> PROVIDED PASSAGE:
=== Section Start ===
When we released ScyllaDB 2.2, we announced that it includes many performance (throughput, latency) improvements. We’re glad for the opportunity to quantify some of those improvements. In a recent post, we described a large partition use case with the improved query paging of ScyllaDB 2.2. In this blog post, we will put ScyllaDB 2.2 to the test against ScyllaDB 2.1, comparing the two versions with read and write workloads. This post is a collaborative effort between Larisa Ustalov and myself, with the help of many others.
Highlights of Our Results:
- Read benchmark: 42% reduction in 99th percentile latency with 1kB cells
- Write benchmark: 18% throughput increase
Workloads Tested
We tested with two ScyllaDB use cases: Write and Read. Details, including a description of the workload and results of each workload, are included below.
Read Workload – Latency Test
We tested the impact of ScyllaDB 2.2 on read workload latencies, and in particular, the improvement from changing the row digest hash from md5 to xxHash #2884. To isolate the latency change, the load throughput was fixed to 80K/s, resulting with a CPU load of ~50%. You can find complete details on the test setup in the appendix below.
=== Section End ===
> GIVEN DATA:
=== Section Start ===
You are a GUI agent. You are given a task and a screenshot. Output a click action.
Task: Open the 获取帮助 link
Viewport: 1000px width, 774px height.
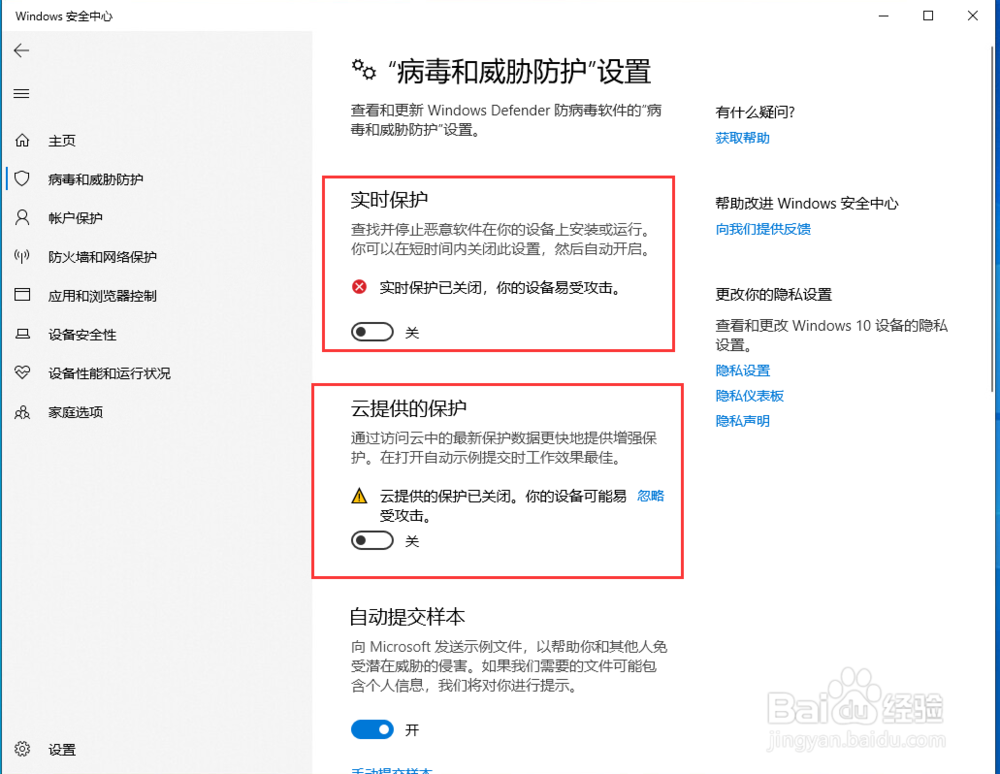coord(742,137)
=== Section End ===
> WHAT YOU NEED TO DO:
Answer these from the ScyllaDB 2.2 benchmark post:
1. What throughput increase did the write benchmark show?
2. From which hash to which was the row digest hash changed?
3. At what rate was the load throughput fixed to isolate the latency change?

> WRITTEN RESPONSE:
1. 18%
2. From md5 to xxHash
3. 80K/s